Thank you for your effort. If I interpret the picures correctly, the 800s come into trouble at the 5 minute mark. Now as someone having seen a lot of PvP fights I can ensure you nobody can overheat his reppers or neuts for 5 minutes straight, so we can safely assume that the red line would - even after 5 minutes - be very comfortable somewhere along the 2000cap line. Which would be somewhat around peak recharge if I am not mistaken, so it is still not a horrible position to be in.
Yes, thats on paper less than the 3200er line, but keep in mind the following:
A Hyperion can carry at most 9x 3200er Navy Cap boosters, 1 in the Injector, 8 in cargo when using 2x Medium Standard Containers to store them. The rest of the Cargo you will probably need for some Ammo, you will want to shoot at someone, right? That means your green line would de-facto end at around 200sek and then you are out of boosters anyway. Thats a total cap of 28.800 you can inject and you won’t even reach the 5 minute mark with them, where the 800ers get into trouble.
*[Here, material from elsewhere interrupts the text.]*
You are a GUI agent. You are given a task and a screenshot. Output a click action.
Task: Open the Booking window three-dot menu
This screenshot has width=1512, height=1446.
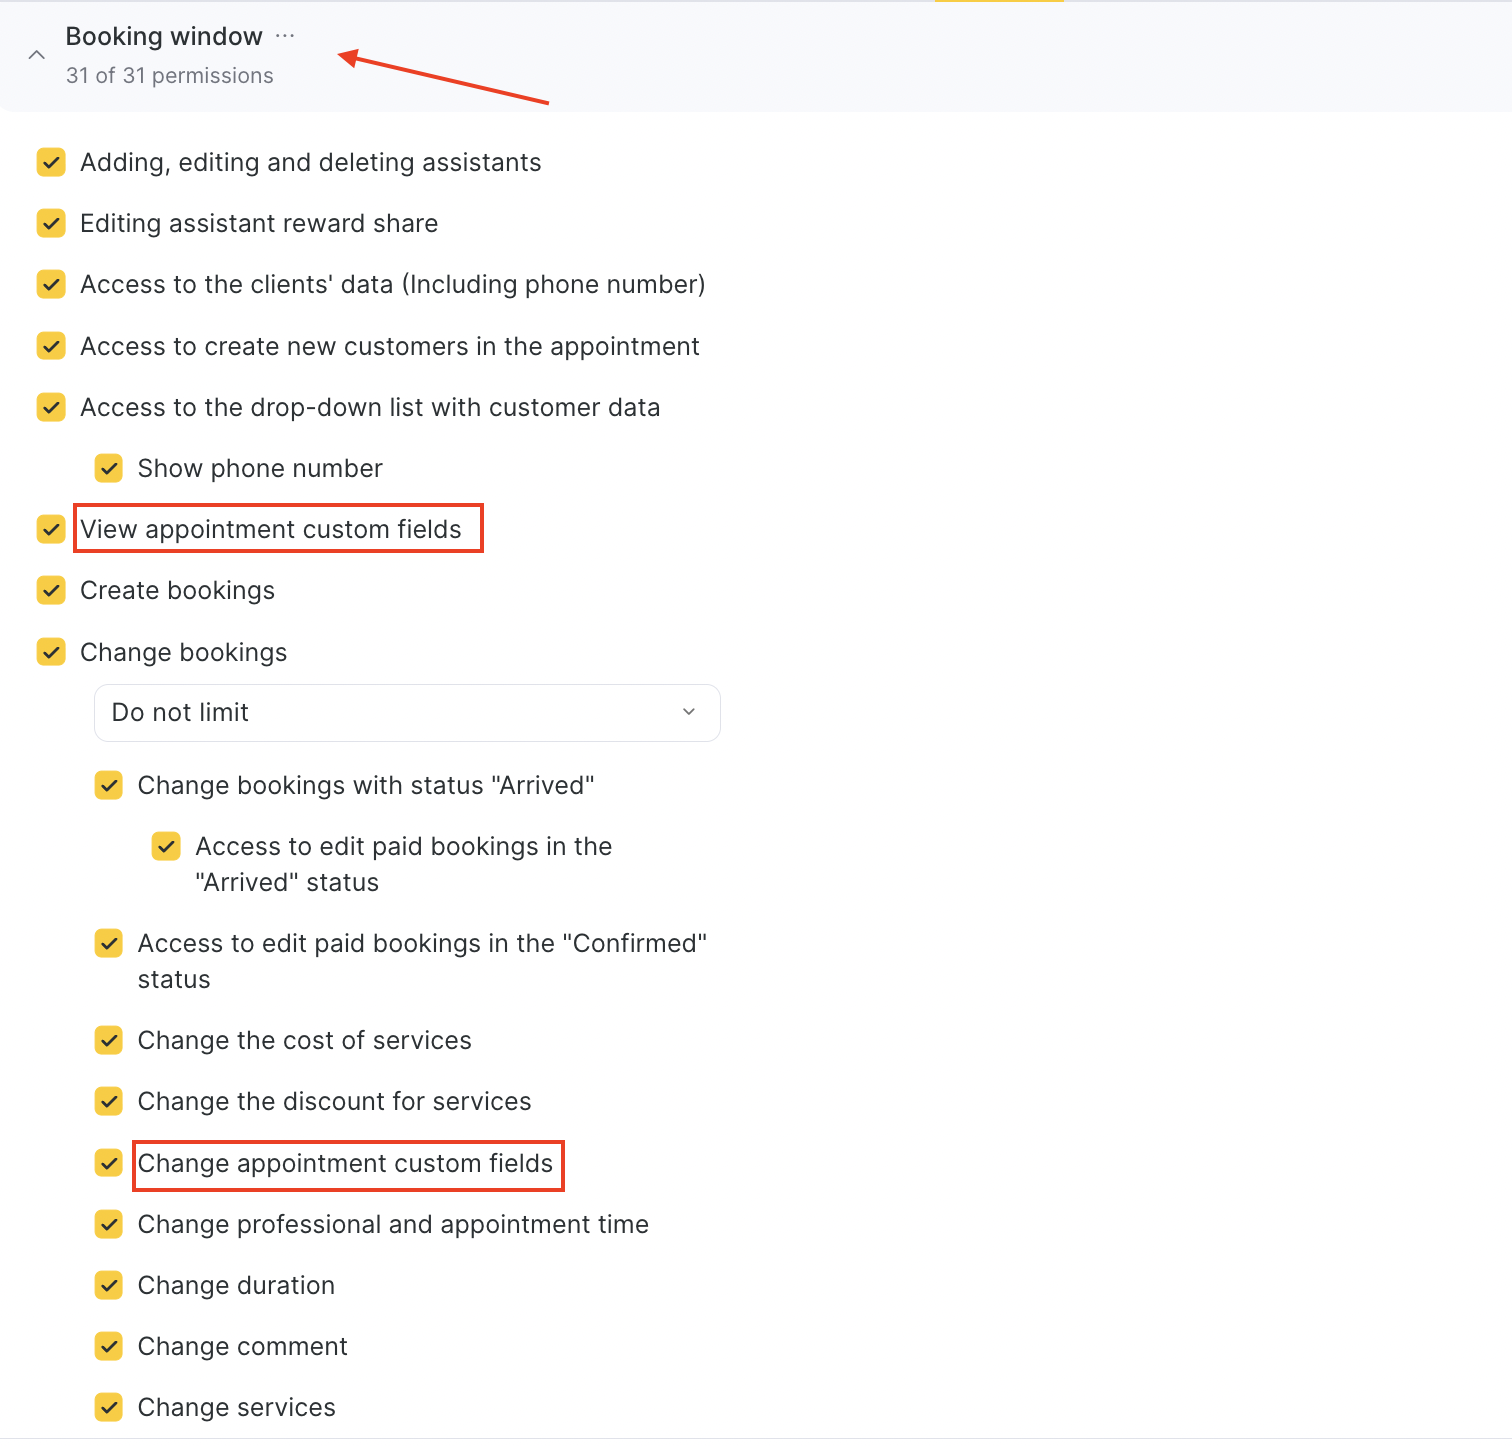[x=285, y=36]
The same Hyperion can carry 44x 800er Navy Cap boosters (6 each in both injectors, 16 each in 2 Medium Standard Containers). Thats a total cap of 35.200 you can inject over a longer time. You sacrifice a medslot and some PG, but you gain a lot of additional cap injected and can stretch that over a longer time period to pulse your reppers/guns.
edit: ah I re-read your opening post and found your proposal for a change. Well, I don’t think it’s that bad of an idea, but the adjustments would have to be tweaked pretty carefully, because the current balance doesn’t look that bad to me. If you tweak too much, we might end up again with one solution being far superior to the other. Maybe also take a look at the Capacity of the Capacitor Boosters, some can’t be fully loaded with certain boosters, leaving unused capacity in them, which feels pretty unsatisfying for the user. Could be another screw to tweak besides cycle time.
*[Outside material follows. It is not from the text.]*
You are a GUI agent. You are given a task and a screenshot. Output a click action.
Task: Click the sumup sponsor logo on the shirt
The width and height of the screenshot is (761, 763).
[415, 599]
Again thanks for a well thought idea, it’s rare these days. Good luck!
Yes the maximum cap time is 200s for this hyperion, but lets not forget that a hyperion is not the only target you could be fighting. I presented the ship only as a demonstration that in a 1v1 the 3200 has a strong argument that it is better by virtue of having more mids open and an easier to micro manage cap system (whereas with 800s dual injected you need to be injecting from second zero as we can see because you WILL cap out, ergo injecting from the start of the fight is required to not cap out too early).
Here’s another way of looking at it, depending on starting cap amount ships either do better or worse with the 3200 not risking capping out. I decided to modify the dual injector to running dual neuts and see if it was possible to cap out the 3200 ship before it would use all of its charges, which didnt appear to be possible without using EV900 drones (which noone takes for obvious reasons). Not to mention that the 3200 will do more DPS than a dual neuting hyperion because its taking heavy drones of one flavour or another and you’re using dinky little EV drones…
So in conclusion, if a dual neuting hyperion running dual injectors and a full flight of EV drones is unable to cap out a 3200 injected hyperion before it uses all its charges up, while taking 450 dps more than he is, while dual webbed, then what is the bloody point of 800s as they stand currently. And you can extrapolate these results outwards I think - because in any scenario where these dual injected ships will win stems from them not being in material danger of taking too much DPS in the first place. Dual injector is about cap lifetime but you don’t get that benefit unless the enemy caps out and dies before you do.
Dual injected fits aren’t useless but I think the tradeoffs aren’t there. Having faster rates of injection could perhaps afford you taking a 3rd repper and running a full rack of neutron cannons, giving you back some dps while still having enough reps to eat the damage from a 3200 injected ship for the 3 minutes it takes for him to cap out.